- _学習テキスト_

****************

野口英世神話

◆いわゆる「野口英世神話」には、海野弘『二十世紀』(文藝春秋*1 pp.98-103 が言及していて、中山茂『野口英世』(朝日新聞社)からの引用もある。ついでに言うと、「ロックフェラー財団が日本人野口をエクアドルに送ったのも、白人によるラテンアメリカ侵略というイメージをやわらげるためだったかもしれない」(p.103)という海野氏の見解もしめされている。
福岡伸一生物と無生物のあいだ』(講談社現代新書)は、それよりもずっと手きびしくて、「パスツールやコッホの業績は時の試練に耐えたが、野口の仕事はそうならなかった。数々の病原体の正体を突き止めたという野口の主張のほとんどは、今では間違ったものとしてまったく顧みられていない」(p.21)、「お札の肖像画にまで祭り上げられるというのは考えてみればとても奇妙なことである」(p.22)、とある。さらに、イザベル・R・プレセット“Noguchi and His Patrons”(Fairleigh Dickinson University Press1980、邦訳は中井久夫・枡矢好弘訳『野口英世星和書店1987)を紹介している。原題の“His Patrons”とはサイモン・フレスクナーのことで、同書は、「彼が権威あるパトロンとして野口の背後に存在したことが、追試や批判を封じていたのだと結論し」た(p.22)のだという。この記述からは、たとえばヤン・ヘンドリック・シェーンとバートラム・バトログとの関係を想起させる。しかしもちろん福岡氏は、公平のために、「当時、野口は見えようのないものを見ていたのだ」(p.23)とつけ加えることも忘れてはいない。
野口英世神話」が覆されたことに、わたしがはじめて衝撃をうけたのは、小学三年か四年の頃、偉人伝によってであった。それもまんがの(だから学習漫画もばかにできない)。そこには、酒におぼれる野口や金にきたない野口の姿が等身大に描かれていて、実に驚いたものだった。また、野口の末期の呟き「どうも僕にはわからない」が、いかにして発せられるに至ったかということを、子供にも分かるように、それなりに詳しく書いていたとおもう(手許に無いのが残念ではあるが)。
その後、福岡前掲書でも触れられていた『遠き落日』を、これは原作ではなくて映画で観て(たしかテレビ初放送だったから、十三、四年前か)、ふたたびショックをうけたのをおぼえている。
さらにその後、久しぶりで彼の名前を見たのが、『日録20世紀』(講談社)の記事によってであったとおもう。
『日録20世紀(1913=大正2年)』第二巻第三十号(講談社)は、大正二年のスピロヘータ発見を「『細菌発見競争』の終末を飾る偉大な業績であった」、とそれなりに高くは評価しながらも、野口の「栄光」ではなく「錯誤」に関する記述のほうにウエイトをおいている。中山茂の次の発言が心にのこる。「野口の登場は細菌発見競争には遅すぎ、二〇世紀のウイルスハントの時代には早すぎた。今から見れば、野口は細菌学の方法でウイルスを追いかけていたと言える」(p.5)。

****************

データ集から取った記録:
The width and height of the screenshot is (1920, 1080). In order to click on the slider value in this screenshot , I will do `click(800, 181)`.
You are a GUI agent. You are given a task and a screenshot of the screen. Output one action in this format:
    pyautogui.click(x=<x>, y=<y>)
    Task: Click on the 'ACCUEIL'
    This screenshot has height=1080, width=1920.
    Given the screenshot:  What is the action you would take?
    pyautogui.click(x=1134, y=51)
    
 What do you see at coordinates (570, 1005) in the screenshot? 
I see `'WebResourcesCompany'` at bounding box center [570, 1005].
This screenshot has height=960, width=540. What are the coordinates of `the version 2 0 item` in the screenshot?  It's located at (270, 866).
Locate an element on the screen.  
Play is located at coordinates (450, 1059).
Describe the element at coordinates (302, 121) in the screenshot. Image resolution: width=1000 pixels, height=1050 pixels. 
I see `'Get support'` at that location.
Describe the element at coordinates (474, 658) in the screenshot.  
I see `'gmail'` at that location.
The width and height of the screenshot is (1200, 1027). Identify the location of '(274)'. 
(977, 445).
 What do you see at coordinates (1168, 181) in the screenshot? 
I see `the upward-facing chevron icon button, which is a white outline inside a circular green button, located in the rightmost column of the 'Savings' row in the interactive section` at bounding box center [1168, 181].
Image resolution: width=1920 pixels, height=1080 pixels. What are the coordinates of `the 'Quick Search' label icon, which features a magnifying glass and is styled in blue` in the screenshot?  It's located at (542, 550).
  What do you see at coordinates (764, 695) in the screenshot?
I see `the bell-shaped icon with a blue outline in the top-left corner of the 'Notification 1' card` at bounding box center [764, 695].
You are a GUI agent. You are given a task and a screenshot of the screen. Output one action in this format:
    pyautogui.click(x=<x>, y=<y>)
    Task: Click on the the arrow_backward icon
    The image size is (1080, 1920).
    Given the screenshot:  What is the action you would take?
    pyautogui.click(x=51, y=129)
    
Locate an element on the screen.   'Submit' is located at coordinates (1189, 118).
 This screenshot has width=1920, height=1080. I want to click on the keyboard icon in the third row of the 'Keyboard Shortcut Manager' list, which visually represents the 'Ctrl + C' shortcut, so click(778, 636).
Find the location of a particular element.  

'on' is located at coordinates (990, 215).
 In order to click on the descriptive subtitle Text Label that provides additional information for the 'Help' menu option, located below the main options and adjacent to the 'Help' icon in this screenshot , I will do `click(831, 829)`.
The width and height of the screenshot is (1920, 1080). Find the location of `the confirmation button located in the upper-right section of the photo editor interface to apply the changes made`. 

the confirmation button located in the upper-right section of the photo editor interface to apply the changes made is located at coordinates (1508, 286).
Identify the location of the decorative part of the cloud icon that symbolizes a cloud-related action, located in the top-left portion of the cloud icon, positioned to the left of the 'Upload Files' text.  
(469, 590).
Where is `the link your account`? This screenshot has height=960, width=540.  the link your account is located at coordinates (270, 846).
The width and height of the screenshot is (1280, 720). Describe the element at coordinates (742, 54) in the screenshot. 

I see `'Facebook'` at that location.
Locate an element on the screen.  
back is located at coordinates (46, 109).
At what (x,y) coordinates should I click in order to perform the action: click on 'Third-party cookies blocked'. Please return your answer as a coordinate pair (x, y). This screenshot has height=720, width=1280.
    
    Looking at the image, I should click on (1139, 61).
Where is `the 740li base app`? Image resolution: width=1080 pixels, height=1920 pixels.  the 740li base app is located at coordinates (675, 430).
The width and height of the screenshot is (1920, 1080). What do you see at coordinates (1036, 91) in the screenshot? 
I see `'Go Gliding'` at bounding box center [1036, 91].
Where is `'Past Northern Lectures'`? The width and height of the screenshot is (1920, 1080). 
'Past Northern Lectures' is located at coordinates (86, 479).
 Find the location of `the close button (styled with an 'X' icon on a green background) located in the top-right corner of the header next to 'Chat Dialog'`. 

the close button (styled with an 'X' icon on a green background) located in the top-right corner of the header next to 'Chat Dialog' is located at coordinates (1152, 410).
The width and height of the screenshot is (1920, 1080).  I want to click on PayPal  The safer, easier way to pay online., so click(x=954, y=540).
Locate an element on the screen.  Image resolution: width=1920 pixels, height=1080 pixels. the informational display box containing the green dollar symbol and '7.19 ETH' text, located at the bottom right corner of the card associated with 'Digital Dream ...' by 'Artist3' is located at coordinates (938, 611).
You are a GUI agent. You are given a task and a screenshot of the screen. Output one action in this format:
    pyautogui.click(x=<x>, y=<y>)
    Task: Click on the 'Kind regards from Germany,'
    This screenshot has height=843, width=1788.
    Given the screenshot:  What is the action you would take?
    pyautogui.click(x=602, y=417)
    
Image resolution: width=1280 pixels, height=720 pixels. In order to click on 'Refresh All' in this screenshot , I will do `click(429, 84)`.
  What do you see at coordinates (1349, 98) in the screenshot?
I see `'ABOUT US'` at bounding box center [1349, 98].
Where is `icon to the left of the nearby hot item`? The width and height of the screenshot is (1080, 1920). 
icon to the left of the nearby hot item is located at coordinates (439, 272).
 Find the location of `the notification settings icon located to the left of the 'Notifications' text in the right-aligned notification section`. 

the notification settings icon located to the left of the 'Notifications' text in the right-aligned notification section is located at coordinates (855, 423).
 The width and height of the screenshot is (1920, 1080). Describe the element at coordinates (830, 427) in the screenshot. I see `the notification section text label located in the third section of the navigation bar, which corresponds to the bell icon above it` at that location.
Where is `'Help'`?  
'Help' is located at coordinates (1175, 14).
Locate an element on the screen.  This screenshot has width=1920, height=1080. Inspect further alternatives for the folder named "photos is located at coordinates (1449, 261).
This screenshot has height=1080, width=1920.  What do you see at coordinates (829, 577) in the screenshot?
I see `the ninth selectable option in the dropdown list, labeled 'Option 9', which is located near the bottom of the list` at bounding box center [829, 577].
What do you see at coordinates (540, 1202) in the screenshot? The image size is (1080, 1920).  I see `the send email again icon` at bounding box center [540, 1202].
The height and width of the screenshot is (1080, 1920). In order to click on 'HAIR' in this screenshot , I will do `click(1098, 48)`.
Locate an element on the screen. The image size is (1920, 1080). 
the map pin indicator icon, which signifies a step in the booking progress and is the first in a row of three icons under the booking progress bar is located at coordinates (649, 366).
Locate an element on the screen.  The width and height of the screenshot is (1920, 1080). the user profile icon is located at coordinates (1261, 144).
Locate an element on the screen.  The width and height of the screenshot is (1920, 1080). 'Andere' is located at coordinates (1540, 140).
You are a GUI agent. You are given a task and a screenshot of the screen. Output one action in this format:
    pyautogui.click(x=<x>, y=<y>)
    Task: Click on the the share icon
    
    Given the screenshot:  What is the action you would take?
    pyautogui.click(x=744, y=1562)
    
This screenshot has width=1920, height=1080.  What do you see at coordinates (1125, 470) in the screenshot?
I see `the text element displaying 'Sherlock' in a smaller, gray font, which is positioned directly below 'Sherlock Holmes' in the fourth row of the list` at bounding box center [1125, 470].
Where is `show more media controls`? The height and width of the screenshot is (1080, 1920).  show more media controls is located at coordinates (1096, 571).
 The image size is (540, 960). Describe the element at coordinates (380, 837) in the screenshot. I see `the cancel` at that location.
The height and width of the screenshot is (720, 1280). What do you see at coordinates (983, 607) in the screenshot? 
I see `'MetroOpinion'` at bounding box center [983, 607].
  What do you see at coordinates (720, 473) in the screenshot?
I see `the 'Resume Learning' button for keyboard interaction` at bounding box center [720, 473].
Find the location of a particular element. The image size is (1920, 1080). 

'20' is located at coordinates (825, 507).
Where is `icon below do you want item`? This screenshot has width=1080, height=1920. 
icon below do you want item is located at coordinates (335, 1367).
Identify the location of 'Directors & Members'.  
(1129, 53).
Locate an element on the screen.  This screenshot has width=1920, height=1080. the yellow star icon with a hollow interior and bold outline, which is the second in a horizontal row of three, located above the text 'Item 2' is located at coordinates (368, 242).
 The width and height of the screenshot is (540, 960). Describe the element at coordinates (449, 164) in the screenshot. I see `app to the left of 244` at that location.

****************

- _練習問題_
野口英世神話を扱った学習テキストで書名とともに示されている出版社名を、重複を除いてすべて挙げなさい。

- _解答_
文藝春秋、朝日新聞社、講談社、Fairleigh Dickinson University Press、星和書店